Scientists have been studying strategies for better understanding and for more successfully operating within complex adaptive systems. Many are involved in the field of resilience studies, and their work has been playing an increasingly important role in planning for disaster preparedness. I talked about some of those efforts in a previous post.
Last year, at almost exactly this time, I reported on an experience in Coastal Alabama in the wake of the 2010 BP oil spill in the Gulf of Mexico. The report that emerged from that effort, “A Roadmap to Resilience,” stressed the need to appreciate the complex connections between a healthy environment, society and economy. It encouraged a regional perspective that transcended geographic and political boundaries as well as the narrow interests of any one sector of society. As leaders in that Coastal Alabama effort tussled with the lessons learned from the spill and the strategies for going forward, one utility company executive offered a suggestion I’ll paraphrase.

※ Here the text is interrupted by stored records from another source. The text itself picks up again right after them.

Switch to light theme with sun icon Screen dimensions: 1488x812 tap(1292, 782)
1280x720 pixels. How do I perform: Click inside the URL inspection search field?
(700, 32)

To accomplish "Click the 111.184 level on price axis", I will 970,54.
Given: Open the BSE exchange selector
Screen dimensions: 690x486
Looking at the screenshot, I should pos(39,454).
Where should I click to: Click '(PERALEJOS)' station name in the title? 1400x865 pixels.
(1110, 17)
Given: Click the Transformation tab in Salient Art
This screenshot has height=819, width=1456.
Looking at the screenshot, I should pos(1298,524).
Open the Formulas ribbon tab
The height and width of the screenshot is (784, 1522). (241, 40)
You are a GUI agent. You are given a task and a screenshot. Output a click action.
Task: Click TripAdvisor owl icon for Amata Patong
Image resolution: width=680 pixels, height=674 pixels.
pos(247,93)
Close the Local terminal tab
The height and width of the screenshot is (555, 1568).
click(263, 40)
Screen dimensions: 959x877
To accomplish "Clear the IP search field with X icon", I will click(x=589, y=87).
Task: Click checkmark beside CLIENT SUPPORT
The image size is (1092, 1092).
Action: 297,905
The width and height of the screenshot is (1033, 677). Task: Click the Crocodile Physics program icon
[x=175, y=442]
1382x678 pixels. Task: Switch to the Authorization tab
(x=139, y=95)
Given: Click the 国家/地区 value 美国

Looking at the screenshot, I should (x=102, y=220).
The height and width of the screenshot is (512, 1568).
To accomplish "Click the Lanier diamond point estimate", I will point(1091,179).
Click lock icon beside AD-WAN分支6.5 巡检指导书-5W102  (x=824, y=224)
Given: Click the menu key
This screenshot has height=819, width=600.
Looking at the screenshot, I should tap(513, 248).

We seem to agree that we can’t solve any single problem having to do with the environment, the health of our families and communities or the economy of our region without affecting all the others. So why don’t we define our challenges in relation to all three categories — the environment, the society and the economy? And why don’t we require whatever recommendations we come up with to demonstrate how they’ll contribute to solutions under all three headings?
Love that idea.
In Tomatoland, Estabrook didn’t leave the story of the South Florida growers with the depressing ironies of a race to the bottom. He reported on a series of innovations the industry was undertaking, including research into new hybrids that would be rich in tomato nutrients without so many chemical boosts. And he chronicled labor improvements likely to make harvesting more humane if not any less arduous.
Estabrook didn’t let anyone off the hook. Not the growers, not officials who turned a blind eye to illegal and unsafe practices and not consumers. And he encouraged not only recognition of the broader complexities, but also strategies that take them into account: “It’s a world we’ve all made, and one we can fix,” wrote Estabrook.
Pretty good all-round advice, if you ask me.